Nos anos seguintes, a Prefeitura voltou a pagar os reajustes anuais, mas o percentual referente à inflação entre 2015 e 2016 ficou pendente, gerando um passivo aos cofres públicos. Este valor, que somou R$ 283.032,37, só foi repassado mediante nova solicitação em 2018, em duas parcelas, em 4 de outubro e 14 de novembro.

O pedido da Komac referente ao reajuste não pago em 2016, segundo o advogado do prefeito, Jorge Fernandes, foi considerado legal pela Administração, que não colocou obstáculos à liquidação da dívida. Logo, não teria havido motivo para a empresa pagar propina a alguém.

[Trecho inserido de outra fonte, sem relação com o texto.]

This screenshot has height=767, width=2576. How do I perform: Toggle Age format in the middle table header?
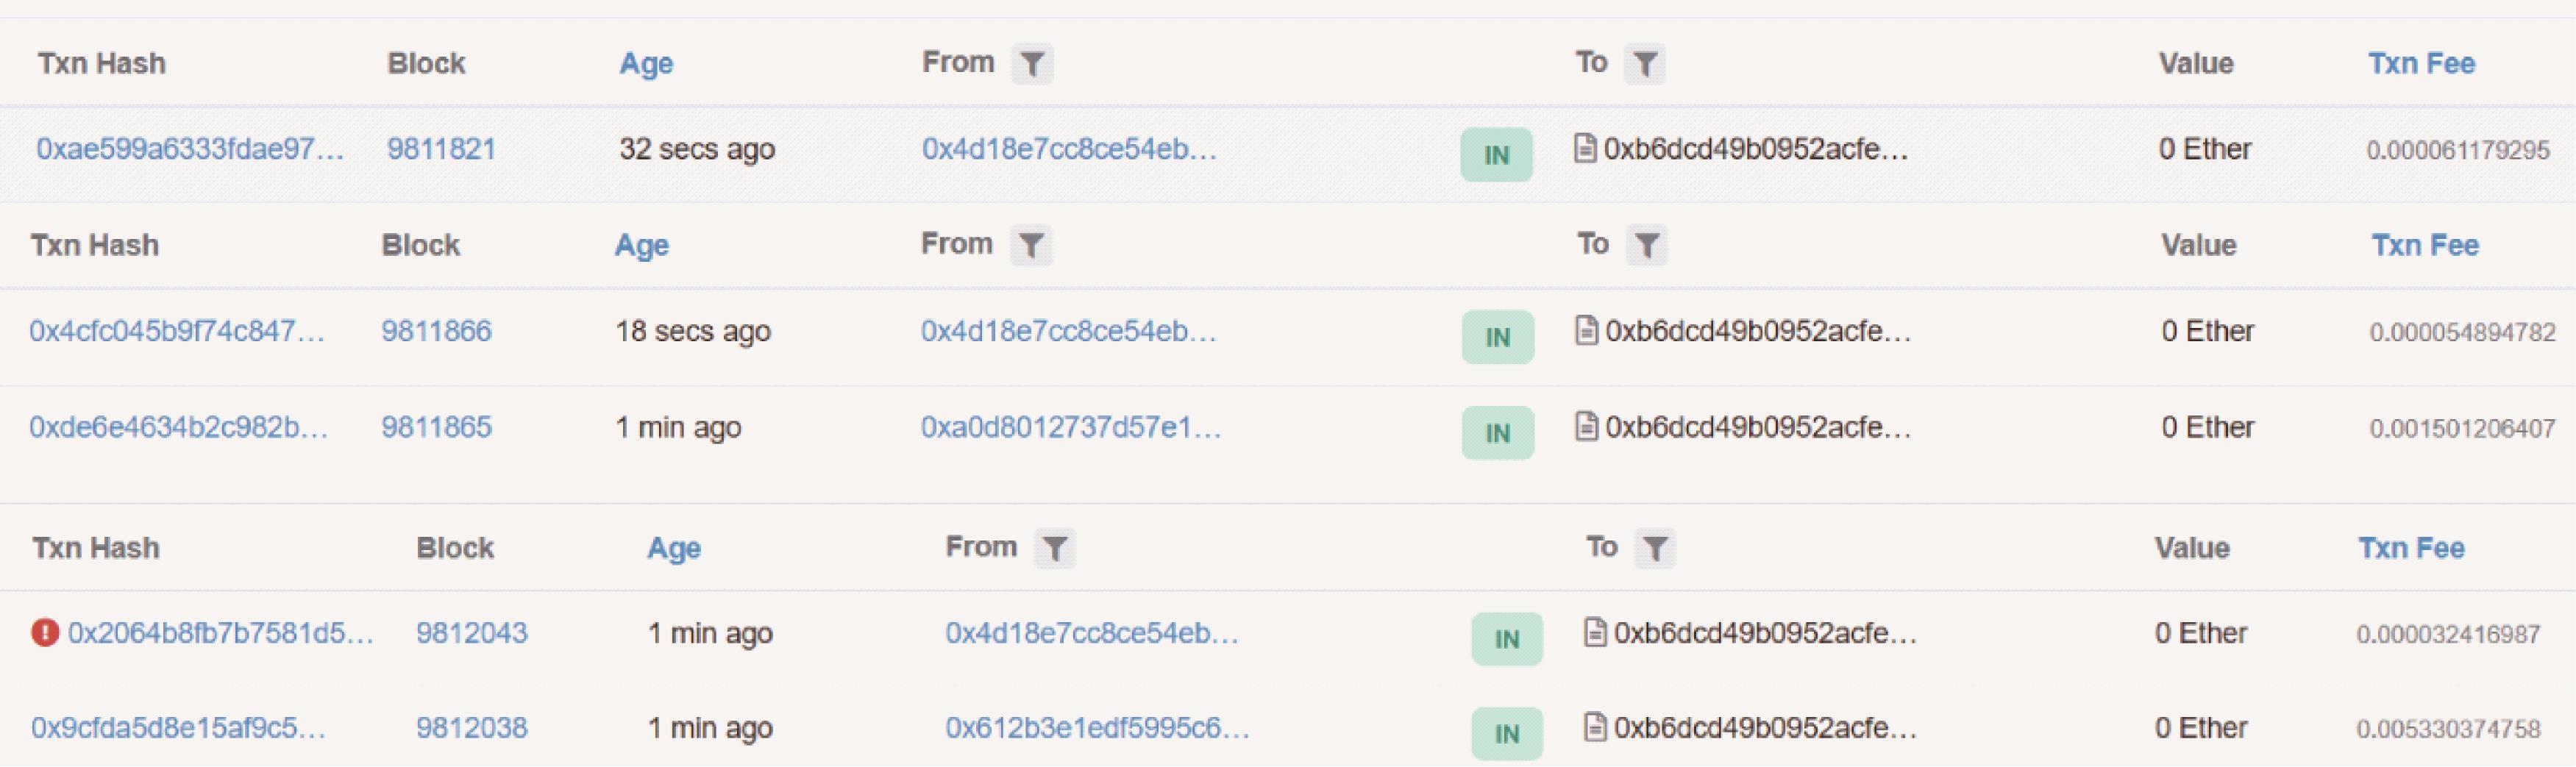coord(641,246)
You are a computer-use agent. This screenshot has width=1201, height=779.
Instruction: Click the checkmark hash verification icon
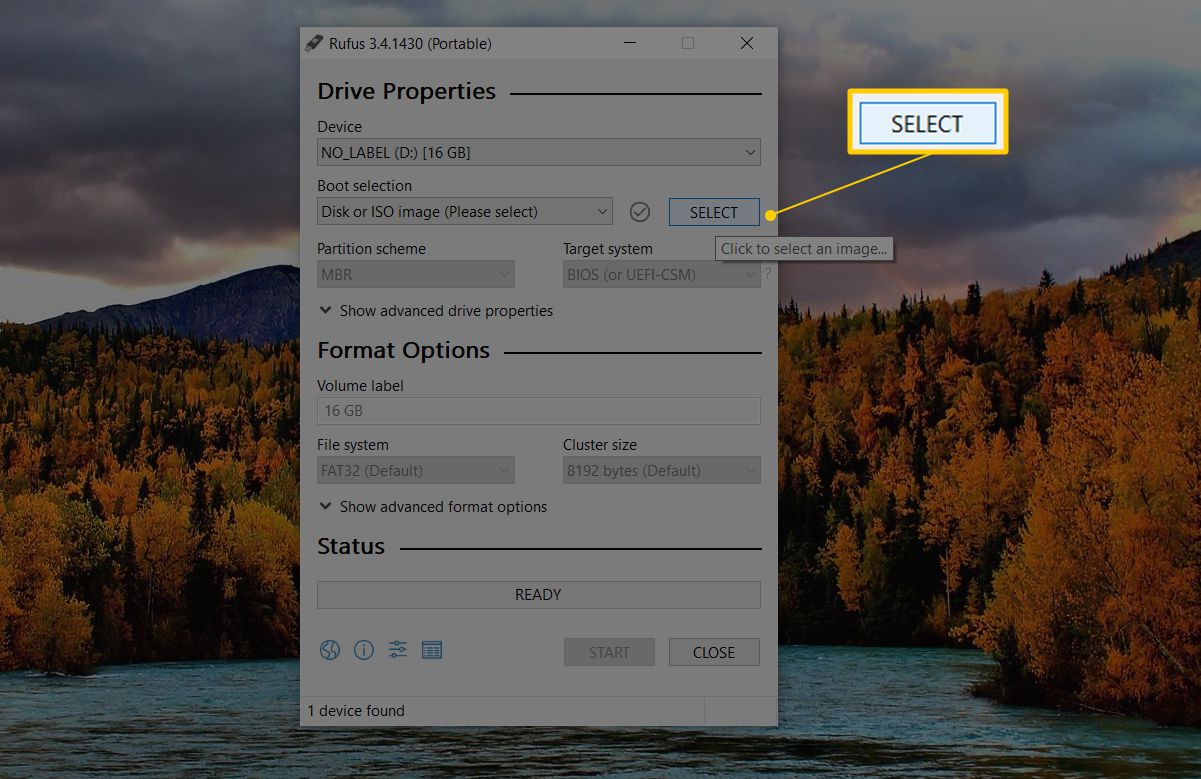(640, 212)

2 – O ex-secretário municipal da Fazenda, Nestor Bernardes, teria sido filmado na sede da Komac, recebendo dinheiro de propina.

As imagens apresentadas pela denunciante somam 15 segundos e, de acordo com a defesa, mostram vagamente o secretário chegando à sede da Komac. Não há diálogos ou gestos que indiquem qualquer tipo de pagamento. Ele disse que foi fazer uma visita de cortesia.

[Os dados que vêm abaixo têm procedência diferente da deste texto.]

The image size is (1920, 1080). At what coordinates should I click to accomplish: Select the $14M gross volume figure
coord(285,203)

3 – Os valores referentes à propina teriam sido depositados na conta da denunciante para posterior repasse ao secretário Nestor. Ele teria dito a Letícia que entregava o dinheiro ao prefeito e este o partilhava entre os demais envolvidos.

O advogado Jorge Fernandes aponta que os extratos bancários apresentados pela denunciante mostram apenas alguns depósitos feitos na conta dela, em valores pequenos, normalmente de R$ 1.000,00 ou pouco mais. Ele sugere que podem ser referentes ao próprio salário como funcionária da Komac Rental. Letícia admitiu isso em seu depoimento à comissão processante. A defesa ressalta que não há qualquer indício ou prova de que este dinheiro, muito inferior aos R$ 150 mil citados na denúncia, tenha sido destinado ao prefeito Kadu.

4 – Depois que os fatos vieram a público, no fim do ano passado, o prefeito Kadu, em conversa por Whats app, teria chamado a denunciante para uma conversa em seu gabinete, assegurando que a receberia a “qualquer hora”. O objetivo teria sido garantir que permanecesse calada.

Segundo o advogado, a conversa inicia com a denunciante citando a existência de pagamento de propina a agentes do governo. Diante disso, o prefeito a convida a ir ao gabinete para saber do que se trata. E, considerando a gravidade do que fora dito, apenas colocou-se à disposição para atendê-la a “qualquer hora”. Para Jorge Fernandes, houve uma clara tentativa da denunciante em manipular o diálogo para deixar a impressão de que o prefeito estava envolvido nas supostas irregularidades. O encontro não aconteceu.